Heiberger, a small unincorporated community in rural Alabama, is best known for being the birthplace of Martin Luther King Jr.'s wife, civil rights leader Coretta Scott King


                            Rural Alabama town nearly doubles voter turnout despite no heat and water at ballot station: 'We’re surviving'
(Getty Images)

Heiberger, a small unincorporated community in rural Alabama, is experiencing a great voter turnout on Election Day, November 3, despite there being no water and heaters at the sole small polling station. There is nothing stopping the community, located at about 10 miles north of Marion in Perry County, from casting their votes this election. The community is best known for being the birthplace of Martin Luther King Jr.'s wife, civil rights leader Coretta Scott King.

The region generally sees about 50 voters in the election, but this year there have already been 90 votes cast so far, according to Connor Sheets, an investigative journalist, who shared the community's 2020 election tale on Twitter. "Here in rural Heiberger, Alabama, at one of the smallest polling places I’ve personally ever been to, there’ve been ~90 voters so far, up from the usual 50, says polling inspector Franco Crocker (pictured): 'We have a good turnout. I’m working here for the community, the country,'" Sheets shared.



 

The polling inspector added that although there is no water and heaters inside the polling station, the voters have continued to pour in. "There‘ve been no issues that stopped anyone from being able to vote," Crocker said. But he said Perry County officials were supposed to bring water and portable heaters but have yet to do so: "We don’t have any heat, as you can see. We don’t have any water. But we’re surviving."

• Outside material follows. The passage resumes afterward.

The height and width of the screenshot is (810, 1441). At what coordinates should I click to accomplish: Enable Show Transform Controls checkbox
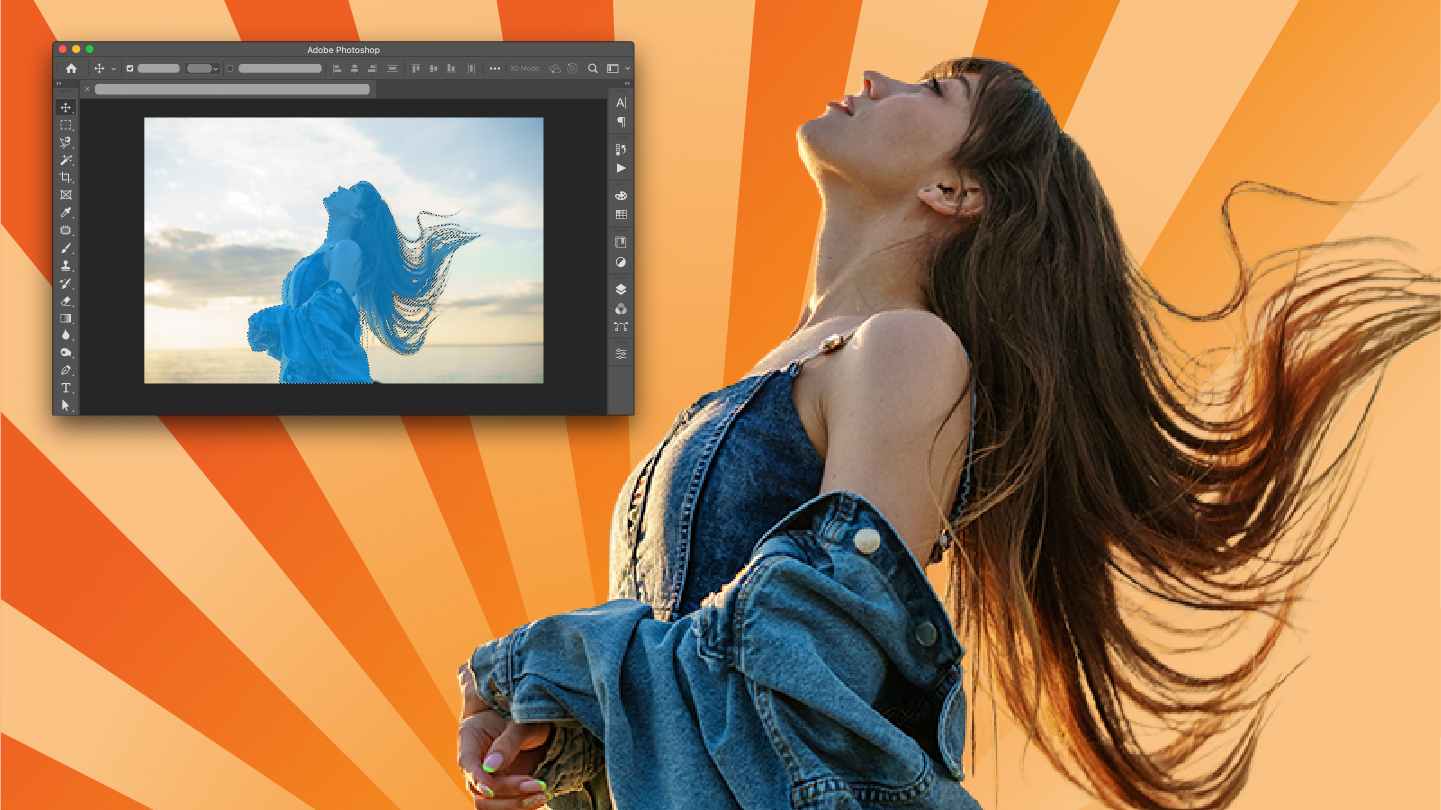pos(230,68)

Despite lacking in basic amenities to keep the voters comfortable, the Heiberger polling station has ensured that the measures for coronavirus prevention are properly executed. The station reported has plastic dividers to separate poll workers from voters, a mandatory face mask policy to enter the booth, and hand sanitizers are provided for people to use at the station.

One of the Heiberger residents who came to the station to cast his vote, 31-year-old Donovan Melton, told Sheets that he voted for Biden and Doug Jones (for the Alabama Senate seat). "It’s only so much a working person can take. We need change ... It’s the working people that run the world and we get the same treatment since the beginning of time and we get nothing off the backend," Melton said. 
 
While another Heiberger voter, 58-year-old Darryl Bracknell, voted for Trump because he is "worried about this democratic socialism." Bracknell said: "I’m not really wanting that. And our 2nd Amendment rights, protecting them, and I don’t like this late-term abortion either." He added that he also supports the Republican because he believes "the economy's done so well" under his administration. "The stock market’s grown. My retirement’s grown. He’s brought jobs back to the U.S. And he’s not part of the establishment," the voter said. 

Alabama, where polls opened at 7 am on Election Day, is reportedly witnessing long voter queues. Some areas in the state have reported traffic congestion as voters attempt to reach and get out of polling stations. The polls in the state are scheduled to close at 8 pm local time.